● **OBJECTIVES**
1. According to the Barn Owl text, how many kilometers of field edge does a breeding pair of owls need?
2. Write out the Barn Owl text from "To survive and" to "edge like this.", substituting "Little Owls" for "Kestrels".
3. Resume the Barn Owl text after its last sentence.

Photo: Mark Furnell
The Barn Owl – an enigmatic bird of the English countryside. The white owl, almost ghostly, silently quartering the dunes at dusk is something to behold.
Barn Owls are not common on the Northumberland coast and their abundance is patchy. In the UK and across much of the world they are a widespread bird of the rural areas. Research suggests that this bird has suffered declines through the 20th century and is thought to have been adversely affected by organochlorine pesticides such as DDT in the 1950s and '60s. Secondary poisoning and collisions with vehicles now impact on the population.
To survive and breed, Barn Owls need two things; somewhere quiet and dark to nest and roost and areas of rough grassland to hunt for small mammals. Natural grasslands like dunes systems provide good hunting but on farmland, through stewardship schemes, farmers have been rewarded for providing tussocky grass margins around field edges. These edges provide perfect hunting grounds for owls and Kestrels looking for mice and voles. Recent studies suggest that a breeding pair of owls require about 20-25 km of edge like this.

● **STORED DATA**
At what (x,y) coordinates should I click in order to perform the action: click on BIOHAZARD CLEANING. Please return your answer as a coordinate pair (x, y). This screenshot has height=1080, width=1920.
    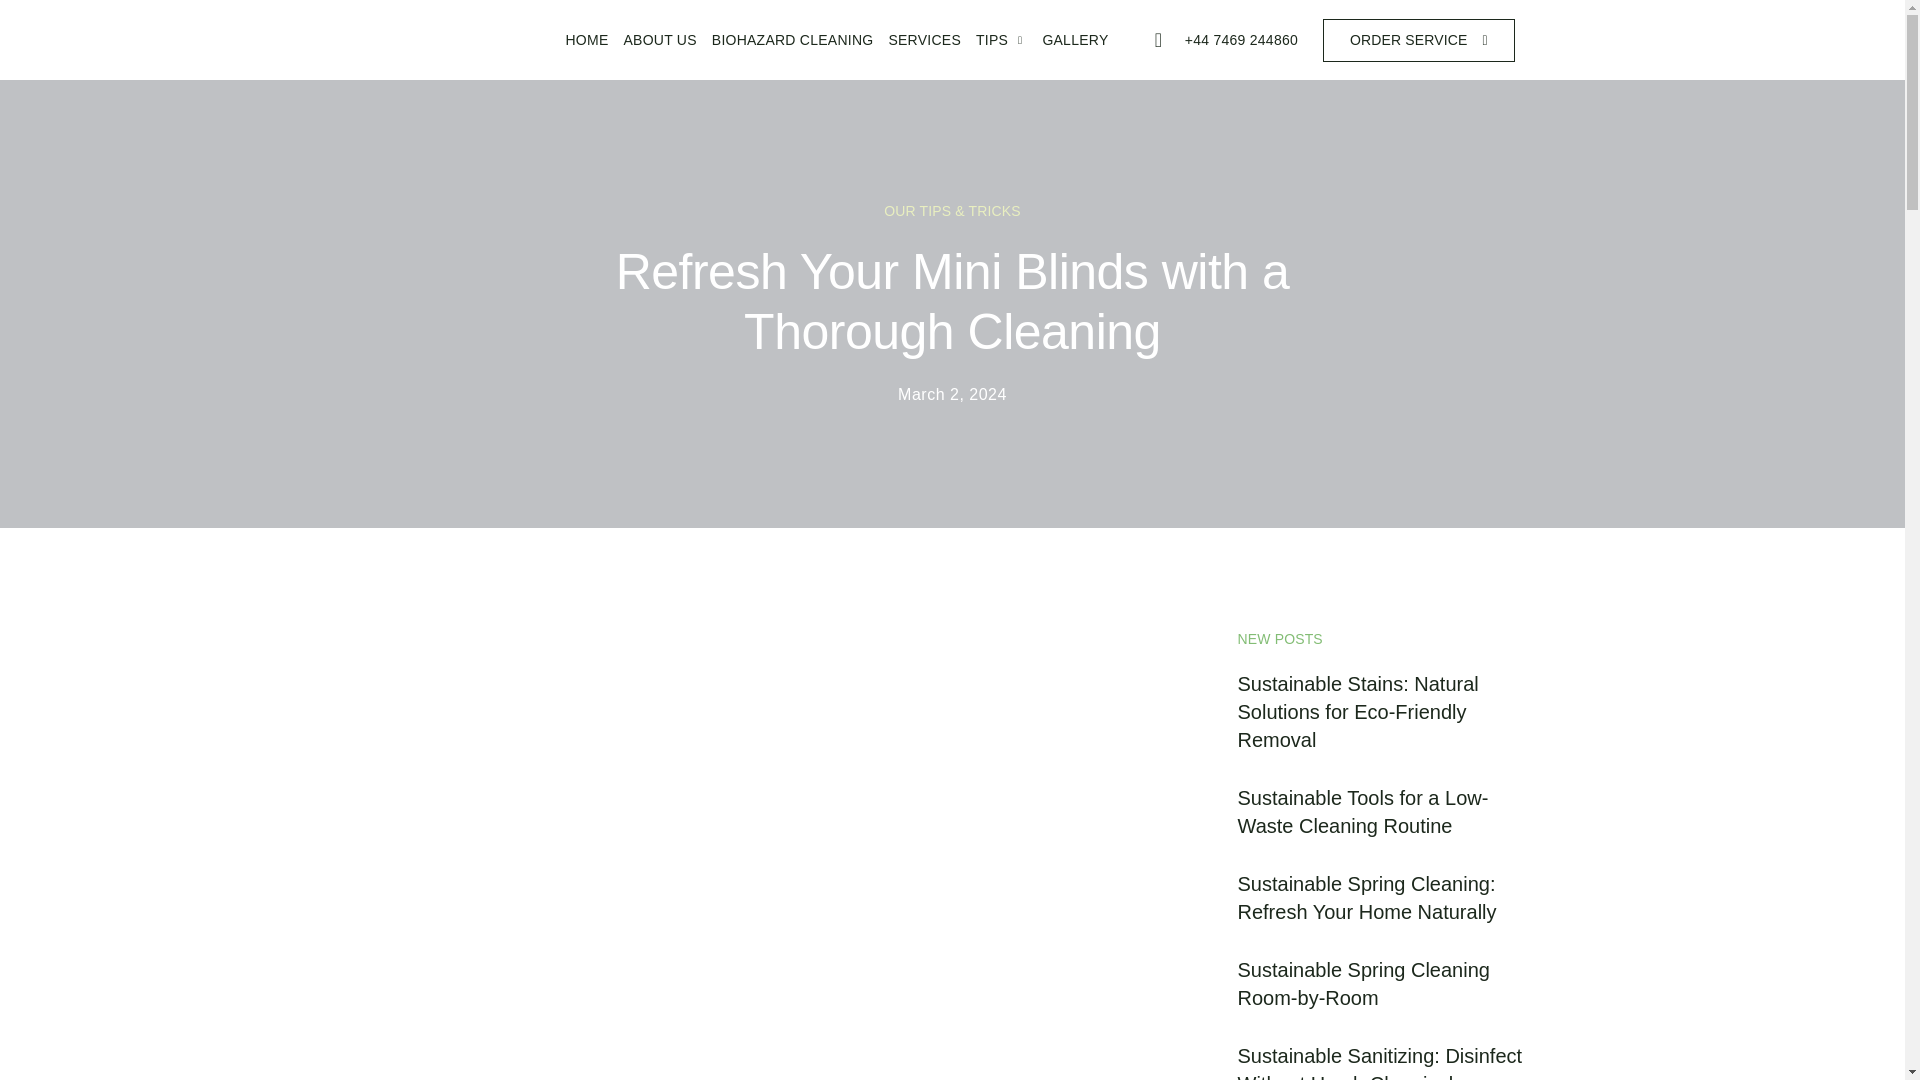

● **RESULTS OF THE EXERCISE**
1. About 20-25 km.

2.
To survive and breed, Barn Owls need two things; somewhere quiet and dark to nest and roost and areas of rough grassland to hunt for small mammals. Natural grasslands like dunes systems provide good hunting but on farmland, through stewardship schemes, farmers have been rewarded for providing tussocky grass margins around field edges. These edges provide perfect hunting grounds for owls and Little Owls looking for mice and voles. Recent studies suggest that a breeding pair of owls require about 20-25 km of edge like this.

3.
In many areas of the AONB, there are lots of grassy margins on farms but there aren’t the safe places to nest. Barn Owls love a barn – who’d have thought it? They will nest in holes in rotten trees, but they much prefer to be inside a cosy barn. Increased tourism has meant that many old farm buildings have been converted into holiday lets and modern steel and concrete buildings aren’t suitable for owls.
It is well documented that providing nest boxes for Barn Owls increases the population, but we have found that boxes mounted on poles or in trees are commonly occupied by Jackdaws rather than owls.
Our Farming in Protected Landscapes Programme has funded to Coast Care, our volunteering initiative, for a three-year project to create safe places for Barn Owls to nest. The funding will provide nine new nest boxes each year, to be installed on farms across the AONB. Where there aren’t suitable buildings, but the feeding habitat is good, we are building six purpose-built barn owl sheds. These des-res for owls are basically small timber sheds with a nest box in the roof space, built on farmland near to good hunting habitat.
The sheds and nest boxes are built and installed by the brilliant Coast Care volunteer team with expert guidance from Philip Hanmer, a barn owl ringer with many years of experience. Construction is supervised by our own Mark Furnell.
Ringing of adult owls and chicks provides valuable data on how the owls are faring. Philip has recently given a talk to the Coast Care volunteers about Barn Owls and has even trained a few of them to check boxes.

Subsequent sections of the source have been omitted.